Looks like a great time, _ hope you enjoyed it!!!_


----------



## texasmatt (Feb 25, 2008)

That looks amazing. Glad you had fun man!


----------



## Cypress (Jun 27, 2007)

Looks like you had fun.


----------



## htown (Jan 31, 2008)

Looks awesome!!!


----------



## Research-Colin-cl (May 17, 2007)

That looks fantastic. Welcome back. That really stinks when you go to a place hoping to smoke cigars in restaurants and just generally walking around...but then you can't. It happened to me in Bangkok a few weeks ago. What a pain. It looks like you still had a great time and got to smoke on your beautiful balcony. Nice.

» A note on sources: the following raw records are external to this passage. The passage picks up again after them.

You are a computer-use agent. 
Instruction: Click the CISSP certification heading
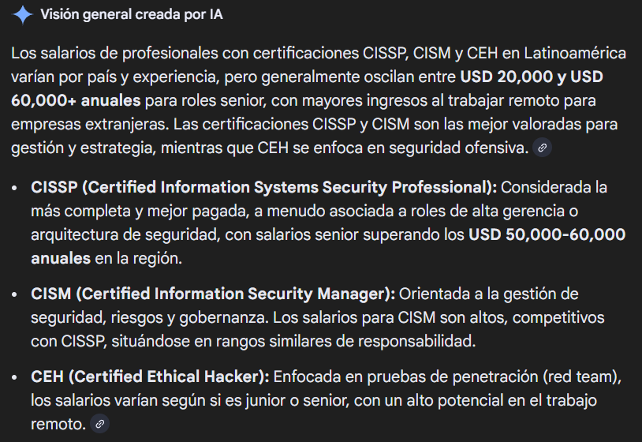coord(264,188)
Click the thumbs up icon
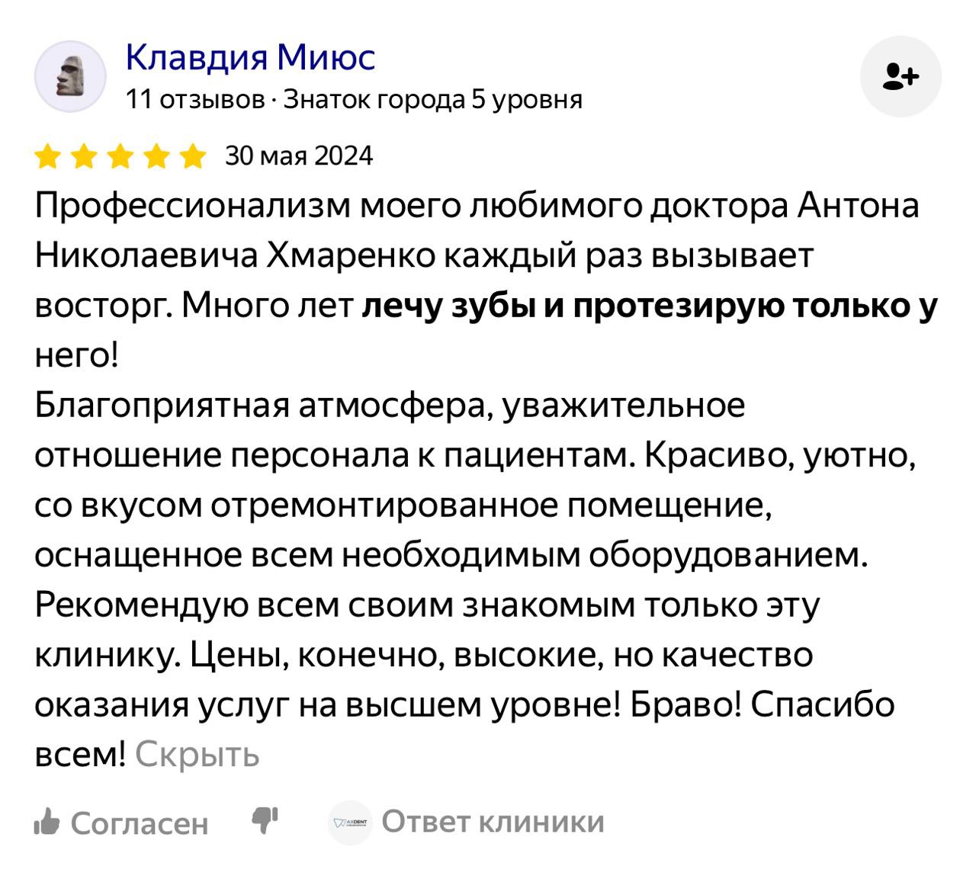The image size is (976, 876). 47,823
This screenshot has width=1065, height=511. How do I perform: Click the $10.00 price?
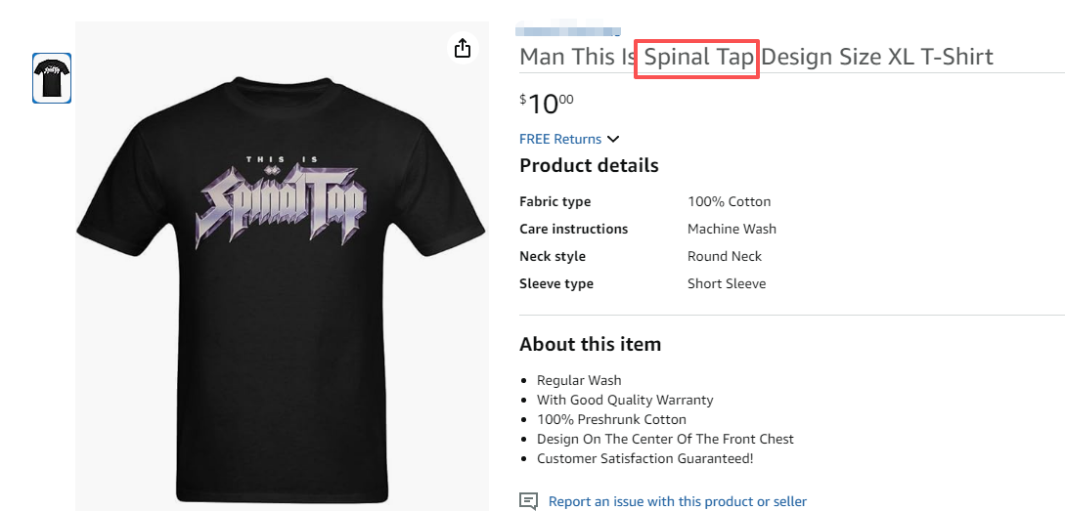coord(547,103)
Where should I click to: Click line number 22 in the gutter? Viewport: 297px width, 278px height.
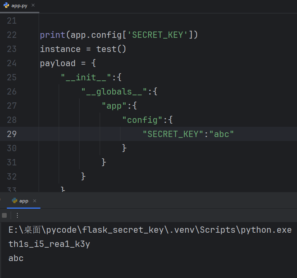12,35
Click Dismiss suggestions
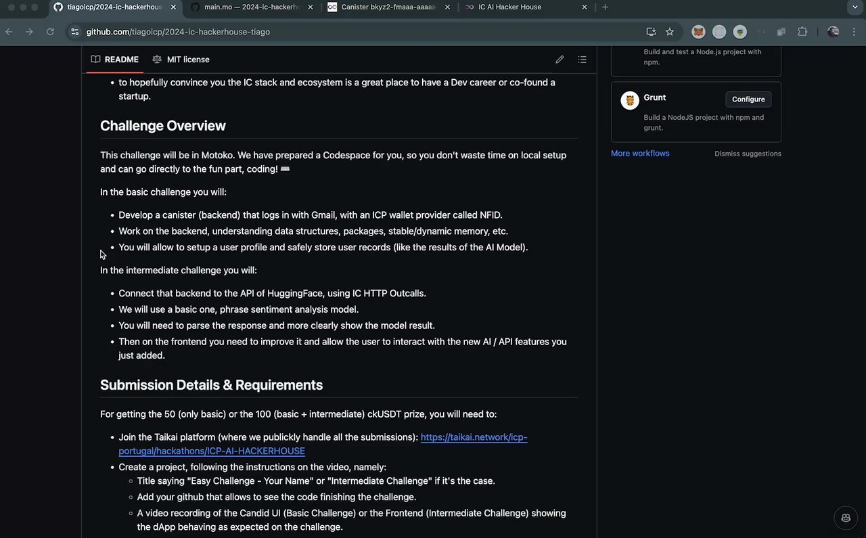Viewport: 866px width, 538px height. click(748, 154)
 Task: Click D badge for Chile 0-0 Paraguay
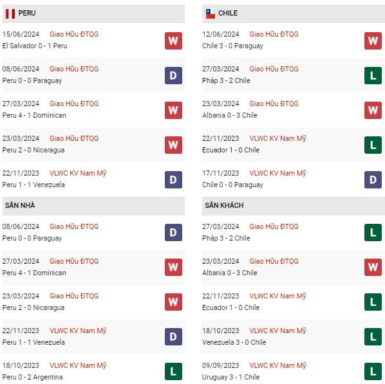tap(373, 179)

What a view!


----------



## Bullybreed (Jun 25, 2007)

very beautiful pics, did you eat anything interesting? and I know you had to have smuggled a few bottles back!!..


----------



## Petite_Flavored_Sweetie (Feb 5, 2008)

Wow what a nice vacation, and a good way to celebrate your wife turning 30!


----------



## tx_tuff (Jun 16, 2007)

Yes looks like a great time! Do they have any B&Ms there?


----------



## svb (Jan 12, 2008)

Wish they still grew puerto rican tobacco


----------



## karmaz00 (Dec 5, 2007)

wow looks great


----------



## GreySmoke (Jan 11, 2008)

What a beautiful place, glad you enjoyed yourself, and HB to the wife.


----------



## samsgrl28 (Jul 11, 2007)

Nice views! Thanks for sharing! Glad you and the wife had a great time.


----------



## iloveclmore (Jan 23, 2008)

Looks like you had fun! I wish I could go somewhere like that!


----------



## Bullybreed (Jun 25, 2007)

tx_tuff said:


> Yes looks like a great time! Do they have any B&Ms there?


 :I am sorry to report that within the last year or so the smoking bans have taking whole in Puerto Rico as well. My wife was looking through the hotel information and notice that they had a place named "Drake's Cigar Bar" (my eyes lit up). Only to find out that Drake's is now a martini bar because of the laws against smoking indoors.:

*learn to read please!*

respectfully submitted


----------



## zion698 (Jul 13, 2007)

Bullybreed said:


> very beautiful pics, did you eat anything interesting? and I know you had to have smuggled a few bottles back!!..


You know what outside of local spots ... the hotel tries too hard to cater to what the tourist are used to. So the hotel had Japanese, Italian, Chinese, everything ... but you had to really search out the Puerto Rican foods. The plantain is always extremely good.


----------



## zion698 (Jul 13, 2007)

tx_tuff said:


> Yes looks like a great time! Do they have any B&Ms there?


They had at least two in San Juan that I saw on the internet, but that was about an hour away from where I was staying. I'm am sure there are other stores though. They just probably don't let you smoke inside, just make purchases..


----------



## zion698 (Jul 13, 2007)

SVB said:


> Wish they still grew puerto rican tobacco


According to these guys they do :lol: (see link below)

www.don-collins.com


----------



## Paint (Mar 1, 2008)

Looks like a great place to vacation!


----------



## big04deuce (May 16, 2008)

Looks great!!! thx for the pics.


----------



## Camacho Junior (May 29, 2008)

I miss Puerto Rico  Honestly the government there is way more corrupt than it should be but the beauty of the island overpowers that. That sux that they are being strict with the indoor smoking. At least you still had ur balcony to smoke on. Nice pics too.


----------



## happy1 (Jun 29, 2007)

Awesome pics!!!


----------



## Doogie (Oct 15, 2007)

awesome views from the hotel.


----------



## HTOWNBLKGOLFR (May 1, 2007)

that looks like you had a blast ....


----------



## zion698 (Jul 13, 2007)

HTOWNBLKGOLFR said:


> that looks like you had a blast ....


Yes we did ... can't wait to go back.


----------



## EKGOTSKILLZZ (Jun 17, 2008)

nice pics


----------



## jam (Dec 29, 2007)

Looks like a great time


----------